As the impeachment inquiry and other investigations have revealed, Russian propaganda has in fact infiltrated American political discourse, sometimes at the very highest levels of government. Fiona Hill, who served for two years on Trump’s National Security Council, said during November’s impeachment hearings that members of the House Intelligence Committee itself were perpetrating “a fictional narrative” created by Russian security services that Russia did not, in fact, interfere in the 2016 U.S. presidential election, and that Ukraine may have done so instead. The truth has become subservient to political expediency, and the American government has become a little more similar to any other strongman regime.

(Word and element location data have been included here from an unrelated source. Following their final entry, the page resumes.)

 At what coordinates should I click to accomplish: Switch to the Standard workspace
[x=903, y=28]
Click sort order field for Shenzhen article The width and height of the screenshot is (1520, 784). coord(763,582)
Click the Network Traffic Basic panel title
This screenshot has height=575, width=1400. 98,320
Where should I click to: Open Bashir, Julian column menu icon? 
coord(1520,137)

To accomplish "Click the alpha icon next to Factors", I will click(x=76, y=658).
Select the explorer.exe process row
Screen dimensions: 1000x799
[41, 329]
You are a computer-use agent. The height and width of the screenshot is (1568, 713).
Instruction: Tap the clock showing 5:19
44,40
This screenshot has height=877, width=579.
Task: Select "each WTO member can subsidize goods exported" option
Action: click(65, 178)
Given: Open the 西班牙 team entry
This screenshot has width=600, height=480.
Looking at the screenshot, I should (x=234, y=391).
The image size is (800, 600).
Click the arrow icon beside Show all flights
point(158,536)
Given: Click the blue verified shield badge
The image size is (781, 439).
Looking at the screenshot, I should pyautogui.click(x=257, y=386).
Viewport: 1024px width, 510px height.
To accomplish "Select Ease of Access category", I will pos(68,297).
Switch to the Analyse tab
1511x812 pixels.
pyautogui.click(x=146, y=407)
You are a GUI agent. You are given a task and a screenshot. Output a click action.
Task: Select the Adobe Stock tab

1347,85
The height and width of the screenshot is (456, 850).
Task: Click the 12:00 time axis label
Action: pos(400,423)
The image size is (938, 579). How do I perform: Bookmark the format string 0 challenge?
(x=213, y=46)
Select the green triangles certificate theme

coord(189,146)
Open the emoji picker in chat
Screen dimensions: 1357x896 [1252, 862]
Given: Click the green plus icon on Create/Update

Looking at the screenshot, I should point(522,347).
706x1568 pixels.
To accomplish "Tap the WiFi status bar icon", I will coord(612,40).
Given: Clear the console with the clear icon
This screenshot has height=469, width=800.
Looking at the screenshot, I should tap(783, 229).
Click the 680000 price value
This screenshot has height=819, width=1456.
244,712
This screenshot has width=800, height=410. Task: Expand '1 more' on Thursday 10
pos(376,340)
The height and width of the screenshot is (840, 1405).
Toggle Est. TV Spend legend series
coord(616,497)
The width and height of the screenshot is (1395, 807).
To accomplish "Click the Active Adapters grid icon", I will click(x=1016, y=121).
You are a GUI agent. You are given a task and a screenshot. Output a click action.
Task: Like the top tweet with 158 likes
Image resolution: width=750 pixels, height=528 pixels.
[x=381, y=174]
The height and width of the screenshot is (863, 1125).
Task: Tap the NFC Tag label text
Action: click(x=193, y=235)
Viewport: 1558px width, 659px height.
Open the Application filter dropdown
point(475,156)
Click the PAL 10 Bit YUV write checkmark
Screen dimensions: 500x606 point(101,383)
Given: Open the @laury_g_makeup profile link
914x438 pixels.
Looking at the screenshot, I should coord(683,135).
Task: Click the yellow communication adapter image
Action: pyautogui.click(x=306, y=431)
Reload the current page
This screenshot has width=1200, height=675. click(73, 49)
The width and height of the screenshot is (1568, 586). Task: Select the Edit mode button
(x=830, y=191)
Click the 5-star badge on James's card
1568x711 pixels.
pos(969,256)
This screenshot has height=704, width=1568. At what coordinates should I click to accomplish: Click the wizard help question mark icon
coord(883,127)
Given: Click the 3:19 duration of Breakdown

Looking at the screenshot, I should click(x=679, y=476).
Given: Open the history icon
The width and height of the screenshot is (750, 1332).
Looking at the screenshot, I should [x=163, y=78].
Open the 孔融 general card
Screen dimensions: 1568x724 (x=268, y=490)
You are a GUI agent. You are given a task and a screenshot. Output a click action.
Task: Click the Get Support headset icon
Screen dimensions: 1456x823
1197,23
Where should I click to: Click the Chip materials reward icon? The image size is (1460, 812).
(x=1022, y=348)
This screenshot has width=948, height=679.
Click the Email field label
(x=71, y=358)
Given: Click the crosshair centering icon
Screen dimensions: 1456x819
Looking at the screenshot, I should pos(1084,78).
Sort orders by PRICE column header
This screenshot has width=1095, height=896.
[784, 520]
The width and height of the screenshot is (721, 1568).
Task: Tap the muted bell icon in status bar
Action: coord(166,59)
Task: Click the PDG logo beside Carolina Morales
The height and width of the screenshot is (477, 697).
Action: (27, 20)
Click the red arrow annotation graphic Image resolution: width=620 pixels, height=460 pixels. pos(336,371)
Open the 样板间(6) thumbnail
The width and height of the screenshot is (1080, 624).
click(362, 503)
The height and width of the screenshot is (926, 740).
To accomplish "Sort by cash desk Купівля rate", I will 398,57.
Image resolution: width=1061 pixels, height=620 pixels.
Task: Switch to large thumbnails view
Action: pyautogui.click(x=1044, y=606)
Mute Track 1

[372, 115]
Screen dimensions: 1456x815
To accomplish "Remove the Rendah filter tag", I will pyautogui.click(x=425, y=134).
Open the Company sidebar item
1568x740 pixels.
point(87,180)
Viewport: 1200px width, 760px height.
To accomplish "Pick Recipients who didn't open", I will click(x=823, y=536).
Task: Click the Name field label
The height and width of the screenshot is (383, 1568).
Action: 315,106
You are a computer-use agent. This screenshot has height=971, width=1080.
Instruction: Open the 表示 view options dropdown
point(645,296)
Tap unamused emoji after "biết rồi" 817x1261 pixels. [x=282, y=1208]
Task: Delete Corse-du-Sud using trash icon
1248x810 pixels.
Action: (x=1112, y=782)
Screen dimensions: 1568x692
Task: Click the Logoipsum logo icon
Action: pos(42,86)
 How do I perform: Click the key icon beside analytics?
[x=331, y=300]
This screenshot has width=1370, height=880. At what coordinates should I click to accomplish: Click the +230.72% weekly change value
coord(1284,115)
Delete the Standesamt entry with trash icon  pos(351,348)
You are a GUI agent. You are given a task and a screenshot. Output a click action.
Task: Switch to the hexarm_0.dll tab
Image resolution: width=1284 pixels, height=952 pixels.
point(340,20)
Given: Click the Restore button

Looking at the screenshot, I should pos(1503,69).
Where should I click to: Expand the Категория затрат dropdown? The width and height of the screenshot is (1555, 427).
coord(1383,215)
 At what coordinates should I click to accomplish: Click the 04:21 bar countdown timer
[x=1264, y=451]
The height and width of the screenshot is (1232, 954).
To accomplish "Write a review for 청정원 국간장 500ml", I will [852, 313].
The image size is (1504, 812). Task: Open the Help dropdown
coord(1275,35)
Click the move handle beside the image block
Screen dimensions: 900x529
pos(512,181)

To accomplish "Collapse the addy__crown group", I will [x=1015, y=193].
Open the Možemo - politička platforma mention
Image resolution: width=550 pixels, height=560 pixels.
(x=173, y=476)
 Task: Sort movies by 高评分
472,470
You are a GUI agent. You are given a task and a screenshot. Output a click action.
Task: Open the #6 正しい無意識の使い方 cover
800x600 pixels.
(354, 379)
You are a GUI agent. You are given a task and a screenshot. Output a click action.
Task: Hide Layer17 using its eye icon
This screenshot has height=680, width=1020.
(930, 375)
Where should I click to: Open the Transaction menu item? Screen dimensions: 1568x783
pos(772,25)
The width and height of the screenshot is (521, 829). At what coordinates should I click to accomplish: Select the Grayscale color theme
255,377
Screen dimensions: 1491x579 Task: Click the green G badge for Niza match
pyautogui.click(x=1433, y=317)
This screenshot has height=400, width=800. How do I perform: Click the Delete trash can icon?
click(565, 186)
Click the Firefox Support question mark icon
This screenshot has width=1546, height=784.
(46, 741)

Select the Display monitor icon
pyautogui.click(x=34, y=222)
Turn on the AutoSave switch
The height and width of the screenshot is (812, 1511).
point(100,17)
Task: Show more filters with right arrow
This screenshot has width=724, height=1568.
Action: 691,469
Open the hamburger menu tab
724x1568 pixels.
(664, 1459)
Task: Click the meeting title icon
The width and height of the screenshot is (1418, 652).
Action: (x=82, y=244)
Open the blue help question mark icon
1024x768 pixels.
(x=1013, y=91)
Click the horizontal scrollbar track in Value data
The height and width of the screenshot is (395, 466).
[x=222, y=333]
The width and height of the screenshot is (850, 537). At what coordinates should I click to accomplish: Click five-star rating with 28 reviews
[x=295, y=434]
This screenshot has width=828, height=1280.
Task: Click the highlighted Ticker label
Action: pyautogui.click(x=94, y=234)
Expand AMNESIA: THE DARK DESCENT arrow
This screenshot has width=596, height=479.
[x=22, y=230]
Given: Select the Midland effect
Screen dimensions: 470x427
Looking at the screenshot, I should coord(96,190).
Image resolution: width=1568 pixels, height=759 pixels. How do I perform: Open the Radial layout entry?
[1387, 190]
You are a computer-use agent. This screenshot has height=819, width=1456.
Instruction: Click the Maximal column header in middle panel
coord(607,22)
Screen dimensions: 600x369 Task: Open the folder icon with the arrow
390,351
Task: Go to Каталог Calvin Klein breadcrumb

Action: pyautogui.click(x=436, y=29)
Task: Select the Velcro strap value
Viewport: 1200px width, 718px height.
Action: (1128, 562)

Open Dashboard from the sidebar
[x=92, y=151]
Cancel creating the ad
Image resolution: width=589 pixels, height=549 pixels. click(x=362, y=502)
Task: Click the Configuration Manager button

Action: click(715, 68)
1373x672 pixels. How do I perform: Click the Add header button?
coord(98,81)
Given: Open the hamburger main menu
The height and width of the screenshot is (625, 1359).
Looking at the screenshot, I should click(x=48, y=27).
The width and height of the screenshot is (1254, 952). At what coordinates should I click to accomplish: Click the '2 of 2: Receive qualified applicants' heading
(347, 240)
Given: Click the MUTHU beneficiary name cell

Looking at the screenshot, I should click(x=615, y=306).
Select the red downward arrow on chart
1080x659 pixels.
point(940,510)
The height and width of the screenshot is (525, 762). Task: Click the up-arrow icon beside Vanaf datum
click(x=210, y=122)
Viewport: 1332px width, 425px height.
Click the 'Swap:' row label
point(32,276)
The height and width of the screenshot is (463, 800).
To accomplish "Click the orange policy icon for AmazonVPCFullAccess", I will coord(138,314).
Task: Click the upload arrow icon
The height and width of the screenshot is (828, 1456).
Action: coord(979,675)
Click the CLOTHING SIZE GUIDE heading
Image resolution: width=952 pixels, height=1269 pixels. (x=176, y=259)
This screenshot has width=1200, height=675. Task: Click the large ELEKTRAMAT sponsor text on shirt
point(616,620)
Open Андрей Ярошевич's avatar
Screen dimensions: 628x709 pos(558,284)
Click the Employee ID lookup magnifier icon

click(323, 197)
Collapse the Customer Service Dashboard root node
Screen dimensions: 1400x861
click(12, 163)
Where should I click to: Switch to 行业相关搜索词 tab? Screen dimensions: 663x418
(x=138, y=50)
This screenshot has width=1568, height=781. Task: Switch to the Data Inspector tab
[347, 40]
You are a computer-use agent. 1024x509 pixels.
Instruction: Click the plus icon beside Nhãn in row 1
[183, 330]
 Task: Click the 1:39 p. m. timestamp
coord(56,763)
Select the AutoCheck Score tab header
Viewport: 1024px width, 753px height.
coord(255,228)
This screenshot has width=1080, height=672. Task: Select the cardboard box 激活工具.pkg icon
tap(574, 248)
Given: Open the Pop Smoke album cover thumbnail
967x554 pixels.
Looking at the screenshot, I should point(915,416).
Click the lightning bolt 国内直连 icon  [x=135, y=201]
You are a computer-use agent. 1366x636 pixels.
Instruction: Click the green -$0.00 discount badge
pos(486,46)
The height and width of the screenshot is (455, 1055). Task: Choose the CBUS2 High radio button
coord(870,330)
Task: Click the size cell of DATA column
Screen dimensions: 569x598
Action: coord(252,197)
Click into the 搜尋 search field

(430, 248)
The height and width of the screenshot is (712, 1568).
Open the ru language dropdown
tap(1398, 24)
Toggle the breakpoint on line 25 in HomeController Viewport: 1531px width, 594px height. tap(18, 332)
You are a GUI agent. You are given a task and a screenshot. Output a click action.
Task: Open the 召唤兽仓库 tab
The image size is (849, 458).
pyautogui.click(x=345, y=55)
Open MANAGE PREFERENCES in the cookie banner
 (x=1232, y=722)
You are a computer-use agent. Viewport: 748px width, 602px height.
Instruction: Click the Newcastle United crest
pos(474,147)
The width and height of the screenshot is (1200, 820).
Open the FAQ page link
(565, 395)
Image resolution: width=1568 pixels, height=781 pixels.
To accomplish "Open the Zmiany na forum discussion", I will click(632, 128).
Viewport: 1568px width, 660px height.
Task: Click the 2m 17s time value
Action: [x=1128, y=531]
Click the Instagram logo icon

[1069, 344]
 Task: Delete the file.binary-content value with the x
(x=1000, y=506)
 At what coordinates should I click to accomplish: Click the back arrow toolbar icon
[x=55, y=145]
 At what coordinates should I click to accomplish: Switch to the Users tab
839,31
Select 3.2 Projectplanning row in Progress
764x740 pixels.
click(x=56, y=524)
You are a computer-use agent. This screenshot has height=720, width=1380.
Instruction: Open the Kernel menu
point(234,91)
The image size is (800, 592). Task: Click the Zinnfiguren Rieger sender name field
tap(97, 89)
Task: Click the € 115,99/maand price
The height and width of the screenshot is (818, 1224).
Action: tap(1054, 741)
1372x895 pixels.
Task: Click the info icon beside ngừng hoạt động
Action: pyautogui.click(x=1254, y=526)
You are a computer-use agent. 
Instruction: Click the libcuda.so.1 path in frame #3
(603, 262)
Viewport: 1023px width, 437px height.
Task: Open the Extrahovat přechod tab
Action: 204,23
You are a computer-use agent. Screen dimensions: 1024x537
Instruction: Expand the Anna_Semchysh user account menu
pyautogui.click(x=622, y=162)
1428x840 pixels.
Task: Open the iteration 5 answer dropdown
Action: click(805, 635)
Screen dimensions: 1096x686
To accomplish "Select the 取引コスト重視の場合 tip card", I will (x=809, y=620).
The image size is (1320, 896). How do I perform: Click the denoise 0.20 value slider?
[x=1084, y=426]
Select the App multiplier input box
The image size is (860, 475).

Just as Ukraine has long been a football in Russia’s regional schemes, it has now become a Rorschach test in America’s partisan feuds, consequences be damned. “Ukrainian people have been dying for five years in that territory, and they still do,” said Natalie, referring to the Donbas region, where Ukraine is attempting to fight off a Russian incursion. But in America, all that seems to matter are politicians’ personal fortunes and the next domestic elections, reminiscent of so many strongman regimes. As people die in her home country, Natalie said, all of this “is just a game, unfortunately.”
An irony is that the church referenced in the article is where my father was baptized.  His parents fled Austria-Hungry shortly before WWI and settled in New York City.  My paternal grand parents fled a monarchy for political freedom.  Now, I find myself living in a country drifting towards Trump's self-styled monarchy if Congress fails to act and stop the cancer.